GIVEN RECORDS ->
=== Section Start ===

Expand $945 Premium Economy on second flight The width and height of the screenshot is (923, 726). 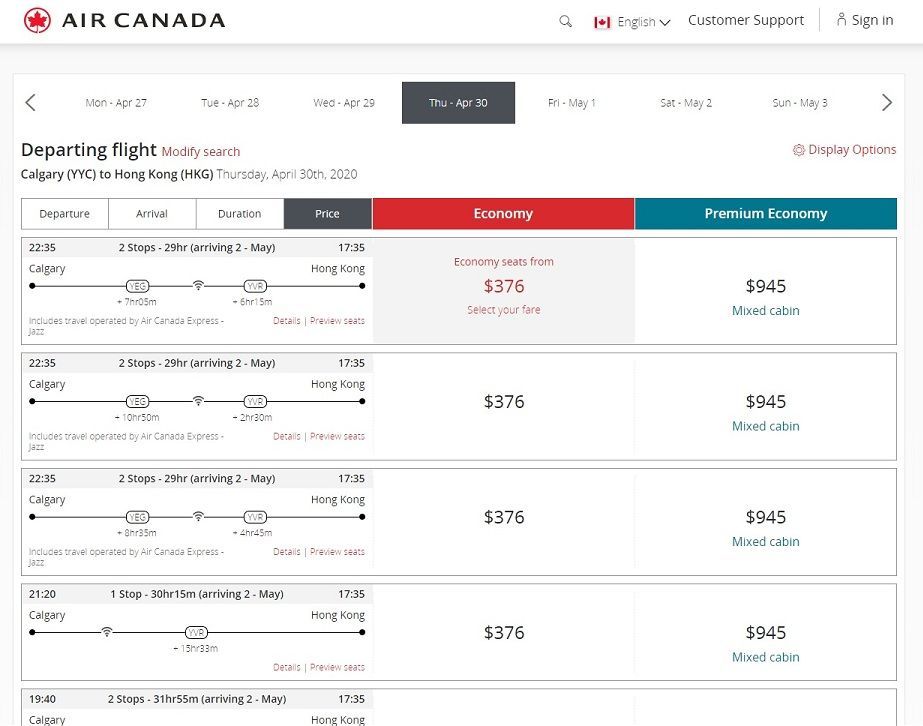pos(765,402)
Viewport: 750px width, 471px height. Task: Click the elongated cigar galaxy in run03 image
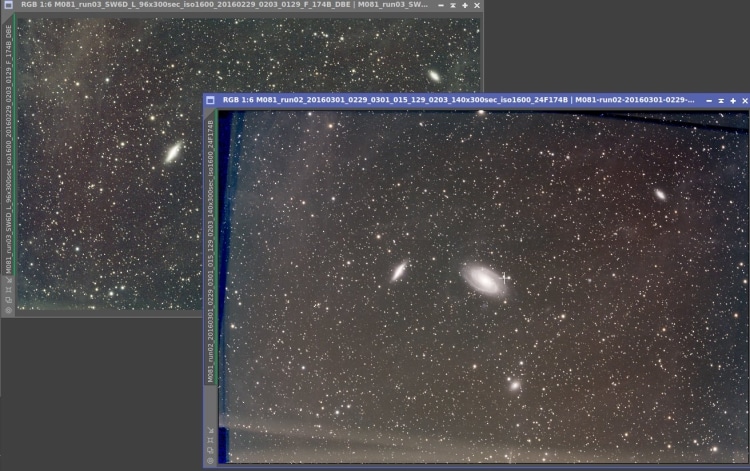click(x=173, y=152)
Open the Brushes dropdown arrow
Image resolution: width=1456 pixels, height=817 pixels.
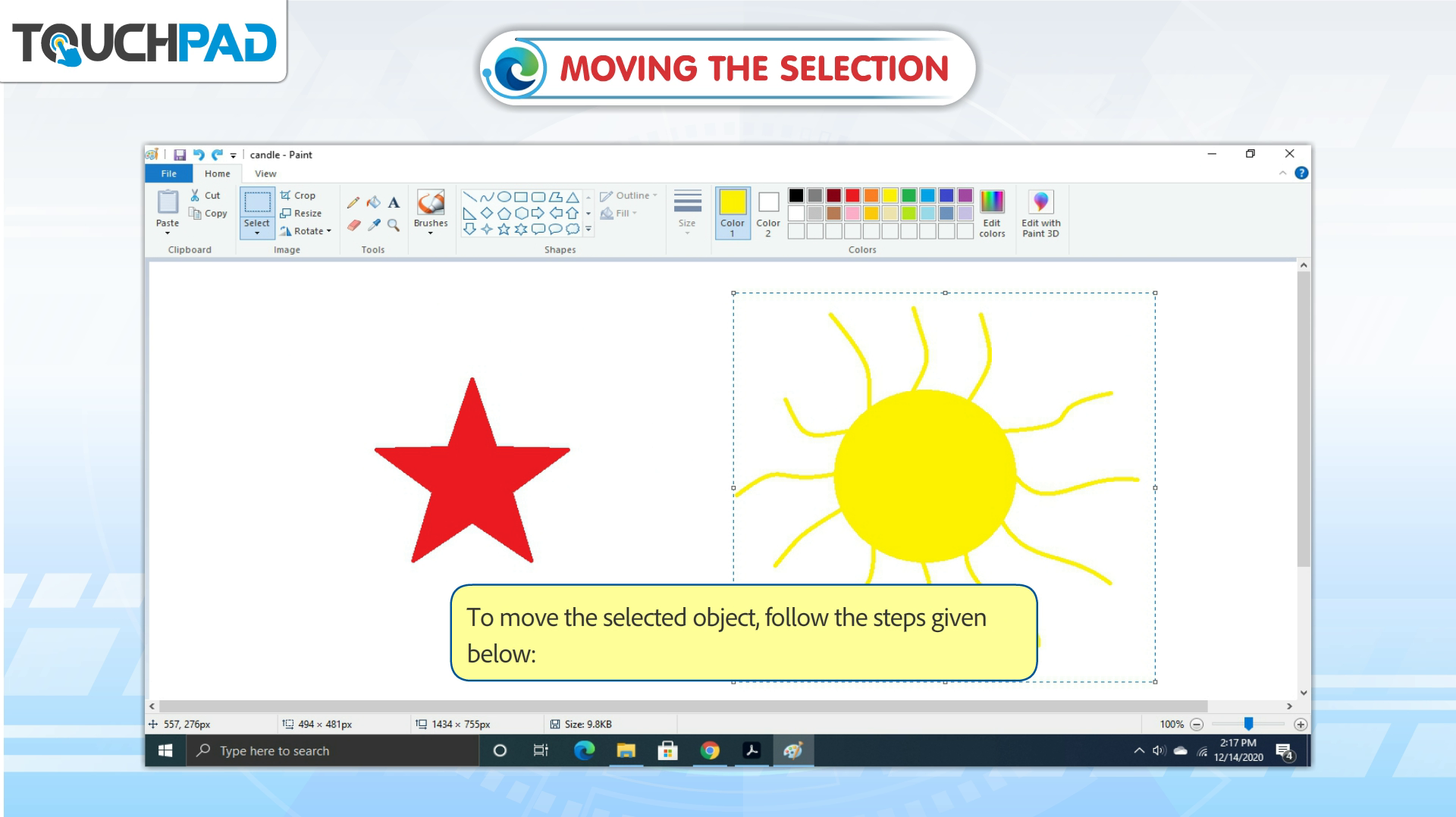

=== Section End ===

Please retype exactly the lines from the line containing "Viewport: 750px width, 471px" through the final line of the records above, inclusive, leaving out any pictures.

Viewport: 750px width, 471px height. Task: Click the elongated cigar galaxy in run03 image
click(x=173, y=152)
Open the Brushes dropdown arrow
Image resolution: width=1456 pixels, height=817 pixels.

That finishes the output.